I was beside myself. I now had an answer, whatever “negative net present value” meant, because this was the first time I’d ever seen those four words in a sentence, and the sentence came from Chase via The Wall Street Journal. There was nothing in writing from Chase about this, nor had those four words ever been expressed in any of my hundreds of calls to Chase.

I didn’t know what it meant but I did know that the response from Chase was curiously worded in such a way as to imply I’d been told all this before, which was simply not true. There were really two sentences in the quote, strung together with the word “because”, only the “because” had never been shared with me. 

The Wall Street Journal needed to know this so I faxed the reporter copies of my two denial letters. I also sent a shout-out to my banker and broker friends to learn the meaning of “negative net present value” 

I spoke with my broker and another broker and a banker I knew – all were mystified by the term “negative net present value” and thought there must be some kind of mistake since I was not underwater in the loan, indeed; I had some equity, as evidenced by the August 2009 denial. The banker said she would dig deeper and get back to me. This was the same banker who had helped me prepare my monthly expenses spreadsheet; she was familiar with my situation and eager to offer assistance. 

Finally I sent an email to the Wall Street Journal reporter and expressed my frustration over not knowing what those four words meant and anger at having never seen them before. They seemed like more bank-talk designed to confuse and obscure, why couldn’t the guidelines and the formulas be transparent? 

His reply was chilling: 

What they mean, I believe, is this: It isn’t in the best financial interests of the owner of the loan to give you a modification. I believe they mean this: the net present value formula shows they would be better off either collecting payments from you under the current terms or foreclosing.”

 I hoped he was mistaken but I knew at that very moment that Chase had been playing games for with me for over fourteen months; they had only provided a clear answer when backed against the wall by the Wall Street Journal.

Was this the new American way, or just the Chase way? It seemed to me that Chase was continuing the predatory loan practices devised by Washington Mutual, and they were even better at playing the game.  


7 Responses

  1. I got the same denial from BOA. I thought I was using the “Making Homes Affordable” program, not the make BOA richer program. I have never been late. I pay ALL my bills on time ALL the time. I have a good credit score. My mortgage, taxes and home owners insurance is 36% of my gross income. I requested my NPV inputs and we’ll see what they send. They obviously think they can get more out of my property by foreclosing than giving me an affordable mod…and it took them months to figure that out?? My 12 year old granddaughter can do that math. It’s just more bs to get more money out of the taxpayers who already bailed these greedy corporations out. I have never dealt with more incompetent people in all my life! Did they find these people in a head trauma ward?

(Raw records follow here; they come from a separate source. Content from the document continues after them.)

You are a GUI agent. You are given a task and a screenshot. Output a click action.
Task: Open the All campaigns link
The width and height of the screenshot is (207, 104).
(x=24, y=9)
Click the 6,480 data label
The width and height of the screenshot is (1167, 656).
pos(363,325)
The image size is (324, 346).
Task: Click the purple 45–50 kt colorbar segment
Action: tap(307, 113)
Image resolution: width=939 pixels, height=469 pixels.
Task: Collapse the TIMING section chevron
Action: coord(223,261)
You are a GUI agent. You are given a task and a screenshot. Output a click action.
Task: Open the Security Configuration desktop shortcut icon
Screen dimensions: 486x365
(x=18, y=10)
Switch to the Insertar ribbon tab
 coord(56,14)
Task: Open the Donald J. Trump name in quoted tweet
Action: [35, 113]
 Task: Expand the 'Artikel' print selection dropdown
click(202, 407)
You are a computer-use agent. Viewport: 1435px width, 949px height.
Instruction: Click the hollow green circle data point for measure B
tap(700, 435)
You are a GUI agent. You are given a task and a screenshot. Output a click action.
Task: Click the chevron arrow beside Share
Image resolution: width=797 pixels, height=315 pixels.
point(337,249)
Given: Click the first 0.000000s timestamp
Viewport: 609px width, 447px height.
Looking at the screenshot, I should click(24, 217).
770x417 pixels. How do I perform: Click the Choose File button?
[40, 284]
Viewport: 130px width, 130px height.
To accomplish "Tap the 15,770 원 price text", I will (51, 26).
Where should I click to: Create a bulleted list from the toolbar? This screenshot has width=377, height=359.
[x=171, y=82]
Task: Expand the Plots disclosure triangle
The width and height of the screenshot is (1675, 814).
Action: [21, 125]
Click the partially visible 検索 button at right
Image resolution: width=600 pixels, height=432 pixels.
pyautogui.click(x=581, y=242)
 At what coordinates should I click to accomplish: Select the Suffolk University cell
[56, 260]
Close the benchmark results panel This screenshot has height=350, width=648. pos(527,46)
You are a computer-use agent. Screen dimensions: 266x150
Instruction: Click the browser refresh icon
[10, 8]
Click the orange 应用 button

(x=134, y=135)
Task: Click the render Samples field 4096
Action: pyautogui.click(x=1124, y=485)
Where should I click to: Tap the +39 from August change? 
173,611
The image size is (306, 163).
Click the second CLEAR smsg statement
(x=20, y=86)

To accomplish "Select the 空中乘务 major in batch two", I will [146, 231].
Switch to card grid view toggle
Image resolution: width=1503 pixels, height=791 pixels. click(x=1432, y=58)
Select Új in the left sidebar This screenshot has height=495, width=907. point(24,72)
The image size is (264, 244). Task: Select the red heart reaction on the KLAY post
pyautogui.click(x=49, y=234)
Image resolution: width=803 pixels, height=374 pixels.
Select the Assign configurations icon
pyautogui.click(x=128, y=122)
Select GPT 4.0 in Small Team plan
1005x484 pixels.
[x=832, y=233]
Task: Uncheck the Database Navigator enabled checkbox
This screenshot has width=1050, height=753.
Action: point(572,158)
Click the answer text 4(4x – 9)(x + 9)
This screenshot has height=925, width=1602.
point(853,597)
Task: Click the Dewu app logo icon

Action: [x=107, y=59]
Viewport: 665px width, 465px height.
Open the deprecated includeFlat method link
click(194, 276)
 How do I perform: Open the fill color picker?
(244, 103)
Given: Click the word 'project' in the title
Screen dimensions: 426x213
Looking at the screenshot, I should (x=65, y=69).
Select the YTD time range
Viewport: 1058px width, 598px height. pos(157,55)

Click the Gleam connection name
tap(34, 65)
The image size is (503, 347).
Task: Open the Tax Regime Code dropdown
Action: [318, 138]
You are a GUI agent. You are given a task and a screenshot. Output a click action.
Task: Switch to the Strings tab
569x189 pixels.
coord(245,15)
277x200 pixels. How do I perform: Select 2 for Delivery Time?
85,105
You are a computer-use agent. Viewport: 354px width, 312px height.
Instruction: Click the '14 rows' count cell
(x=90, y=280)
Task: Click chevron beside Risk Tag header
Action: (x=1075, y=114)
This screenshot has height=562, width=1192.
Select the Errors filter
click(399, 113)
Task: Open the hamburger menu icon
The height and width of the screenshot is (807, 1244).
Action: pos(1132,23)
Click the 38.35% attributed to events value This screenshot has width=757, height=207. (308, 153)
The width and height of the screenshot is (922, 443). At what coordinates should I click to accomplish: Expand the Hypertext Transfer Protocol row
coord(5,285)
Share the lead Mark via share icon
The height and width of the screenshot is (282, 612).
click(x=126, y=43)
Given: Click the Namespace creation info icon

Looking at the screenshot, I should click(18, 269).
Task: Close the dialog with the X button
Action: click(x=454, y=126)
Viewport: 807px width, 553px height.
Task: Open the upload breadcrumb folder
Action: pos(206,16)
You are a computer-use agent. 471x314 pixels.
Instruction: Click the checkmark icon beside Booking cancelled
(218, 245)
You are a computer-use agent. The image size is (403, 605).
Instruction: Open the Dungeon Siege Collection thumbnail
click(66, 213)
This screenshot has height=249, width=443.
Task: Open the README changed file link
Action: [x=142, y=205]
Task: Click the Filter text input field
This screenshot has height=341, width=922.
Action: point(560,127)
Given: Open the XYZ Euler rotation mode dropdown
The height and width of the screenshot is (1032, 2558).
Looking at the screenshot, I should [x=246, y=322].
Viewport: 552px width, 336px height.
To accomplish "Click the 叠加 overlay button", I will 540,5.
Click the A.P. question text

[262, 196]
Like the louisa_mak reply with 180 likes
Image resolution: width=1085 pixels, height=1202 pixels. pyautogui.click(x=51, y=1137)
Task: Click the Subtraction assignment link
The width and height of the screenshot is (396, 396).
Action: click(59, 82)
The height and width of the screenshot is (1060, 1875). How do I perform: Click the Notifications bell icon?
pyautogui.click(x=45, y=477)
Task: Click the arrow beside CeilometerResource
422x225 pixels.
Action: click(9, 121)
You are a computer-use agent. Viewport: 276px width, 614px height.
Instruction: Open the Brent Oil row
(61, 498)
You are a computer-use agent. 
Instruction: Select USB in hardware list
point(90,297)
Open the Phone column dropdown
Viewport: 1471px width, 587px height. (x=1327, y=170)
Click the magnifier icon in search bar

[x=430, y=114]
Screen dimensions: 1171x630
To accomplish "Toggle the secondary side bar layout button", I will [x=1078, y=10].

  2. I’ve got one question – has ANYONE been helped by HAMP?

    After going through the process for 10 months – jumping through all the hoops Wells Fargo put in front of my progress, faxing thousands of papers, taking daily phone calls from the loss mitigation department, faithfully paying the reduced amount afforded by a temporary loan modification – I have been denied a permanent modification and am now in a worse position than when I started this whole process.

    My credit is ruined, since the bank shows all those temp mod payments as months that were not paid (120 days past due on my mortgage). I ended up owing way more than I could comfortably afford to pay. I had to sell my IRA to pay the total amount due on threat of foreclosure from the bank.

    HAMP and loan modification in general is a big FARCE!

  3. CHASE has been bs’ing me for over two years. They couldn’t provide me with detailed information. They simply refuse to take my calls seriously. In the meantime my rate is 7.35% interest only with a ,now, principal balance of $388K. Which started at $356K. Payments are almost $3K a month because they forced property taxes. My rate was due to adjust and said they could lower it and fix it, 4 years ago. They took their time. didn’t return calls for weeks at a time, next thing I know I’m getting foreclosure letters from CHASE, Intent letters, and all that jazz, yet nobody is returning my call. finally I said “hey, what’s going on because I can’t lose my home to you!” They stuck me with the same rate only fixed, piled on the difference that they refused to accept (my mortgage payments) and made me pay $9,000. FINE…. I will try again in a year. Since then, it has been DRAMA. Back to the same ignoring me routine. They don’t give me answers or how they calculated my debt ratio. According to my accountant, I’m at exactly 31% and had they started my modification two years ago my LTV would have been under 80%. Now, it’s a mess. Two years faxing paperwork and in return I still get a denial letter that makes no sense and that I do not qualify for MHA or any other program. They leave me with 3o days notice to decide what I’m going to do and they will start foreclosure after that. SOMEONE HELP ME PLEASE….. 😦

  4. We are going through the HAMP nightmare process now as well. My story is too long to explain here. However, we have hired an attorney and are fighting to stay in our home. In looking up a document at our town hall for her, we found out that the assignment of mortgage happened AFTER the foreclosure process was started. Apparently this happens all the time. So, this is an ILLEGAL foreclosure and we will be asking them to dismiss the case. Run to your town hall tomorrow. It may be worth it. Since we have a negative NPV, we are hoping that this will give us the leverage that we need to get the modification that we have wanted all along. If you have the money to pay your mortgage, but you are not, I would suggest hiring a good foreclosure/bankruptcy attorney and paying a forensic accountant to do a report for you as well. Think of it as rent. If you have an illegal foreclosure, you can ask that all of the legal fees be taken off your loan balance. Good luck to all of you!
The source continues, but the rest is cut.